L’alcol, la furia, la fuga
Nel 2015 incendiò un rustico nelle Centovalli. Nel 2017 accoltellò un uomo in ‘Rotonda’ Atto d’accusa confermato: 4 anni sospesi per consentire il trattamento psichiatrico stazionario del 38enne
“Sono stufo di pagare per situazioni create da altri” dichiarava agli inquirenti dopo l’ultimo dei suoi gesti sconsiderati. “Sconsiderato” è forse riduttivo quando si infligge a un rivale (non si sa bene in cosa) una ferita di 32 cm di lunghezza per 5 di profondità, portata in orizzontale nella zona lombare, sfiorando i centri vitali con un’arma che nessuno – una volta setacciata tutta Piazza Castello e relativi tombini – ha mai trovato. Era il novembre del 2017 e in quell’occasione, dell’aggressore, si parlò come di “persona già nota alle forze dell’ordine”. Il processo tenutosi ieri alle Criminali di Lugano ha chiarito i dettagli. Difeso d’ufficio dall’avvocato Manuela Fertile, il 38enne davanti al giudice Mauro Ermani (giudici a latere Brenno Martignoni Polti e Luca Zorzi) e al pp Paolo Bordoli doveva rispondere sì di tentate lesioni gravi, omissione di soccorso e infrazione alla Legge federale sulle armi per i fatti avvenuti in ‘Rotonda’, ma pure di incendio intenzionale aggravato per aver ridotto in cenere un rustico nelle Centovalli, abitazione nella quale stava trascorrendo la vigilia di Natale del 2015 insieme alla madre, alla compagna di allora e a uno dei quattro figli avuti da tre diverse donne.
Uno schema ricorrente
Precedenti per guide “in stato di inattitudine”, una condanna per omicidio colposo (22 mesi sospesi condizionalmente) e una per turbamento della pace dei defunti. Tra i comuni denominatori delle azioni del 38enne ci sono l’alcol e un disturbo della personalità riscontrato dalla perizia psichiatrica, in uno schema che all’alcol unisce la furia per motivi “futili, poco intelligenti, egoistici” (così li riassume Ermani) e la fuga dalla ‘scena del crimine’. È da una battuta della compagna che nel 2015 scaturiscono il lancio di oggetti verso il camino e il ribaltamento di un buffet con tizzoni ardenti, da cui l’incendio (poco prima, l’abbattimento di un pilastro in legno con una motosega). È una telefonata dal contenuto mai chiarito a scatenare nel 2017 il peggio. Dopo la furia, la fuga. Tre anni fa lascia a piedi il rustico per andare a dormire, a valle, nel letto di casa, abbandonando madre, compagna e figlio minorenne al rogo dal quale, da soli, si salvano. Saranno abitanti della valle ad allarmare i pompieri. Dopo due mesi di detenzione preventiva alla Farera, ottiene la libertà in cambio di misure terapeutiche e di controllo imposte dal precedente pp. Libertà che sfuma nel 2017 in ‘Rotonda’: dopo l’accoltellamento ripara a casa della madre, dove viene arrestato.
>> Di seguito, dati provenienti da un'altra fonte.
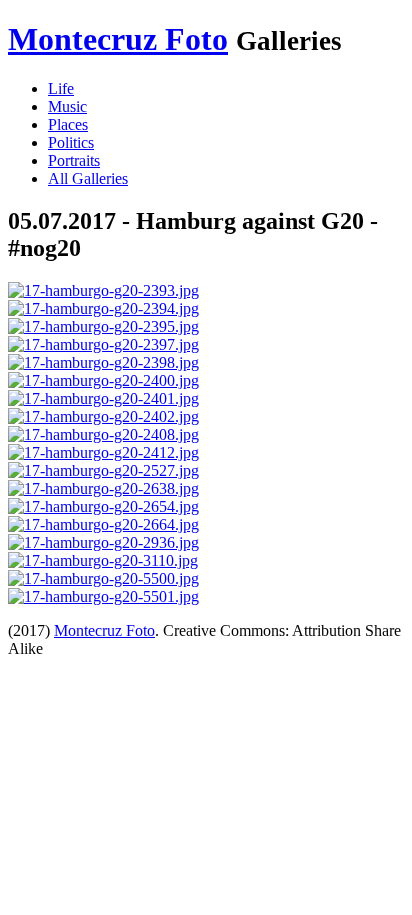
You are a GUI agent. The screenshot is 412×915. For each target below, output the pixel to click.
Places (68, 124)
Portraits (74, 160)
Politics (71, 142)
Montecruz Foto (118, 39)
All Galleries (88, 178)
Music (67, 106)
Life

‘Non lontani dal tentato omicidio’
In entrambi i casi «non siamo lontani dal tentato omicidio», dice il presidente della Corte poco prima di emettere la sentenza. «Sa che c’erano bombole del gas, le candele e un camino accesi; vede il fuoco e invece di chiamare i soccorsi se ne torna a casa, senza preoccuparsi dei presenti». Dolo diretto nel 2015, colpa grave nel 2017, cui si unisce l’avere infierito sulla vittima già colpita e a terra, percossa (dicono i testimoni) a colpi di calci e zaino (e nello zaino, una pistola giocattolo alla quale fu preferita la lama). A favore del 38enne, «la situazione personale, il buon comportamento in carcere, il passato difficile e i disturbi psichici», attenuazione di una colpa compensata però «dai precedenti e dall’aspetto ‘calcolatore’», corredato da alcuni “non ricordo” giustificati con la non sobrietà del momento.
Due parole da 5 lettere
Atto d’accusa confermato, difesa respinta: 4 gli anni di carcere inflitti, uno in più di quanto chiesto dal pp («quando beve può diventare violento: lo sapeva prima del 2015, a maggior ragione nel 2017», aveva detto il pp Bordoli). Quattro anni sospesi per dare luogo al trattamento psichiatrico stazionario in una «struttura terapeutica con regole severe, rigida custodia e personale ad hoc, di difficile reperibilità in Ticino». Quattro anni per una vicenda che Ermani ha sin dall’inizio definito «di 5 lettere», quelle contenute nella parola “alcol” e nella parola “scuse”, che «dall’imputato, in tutto questo tempo, sono sempre mancate».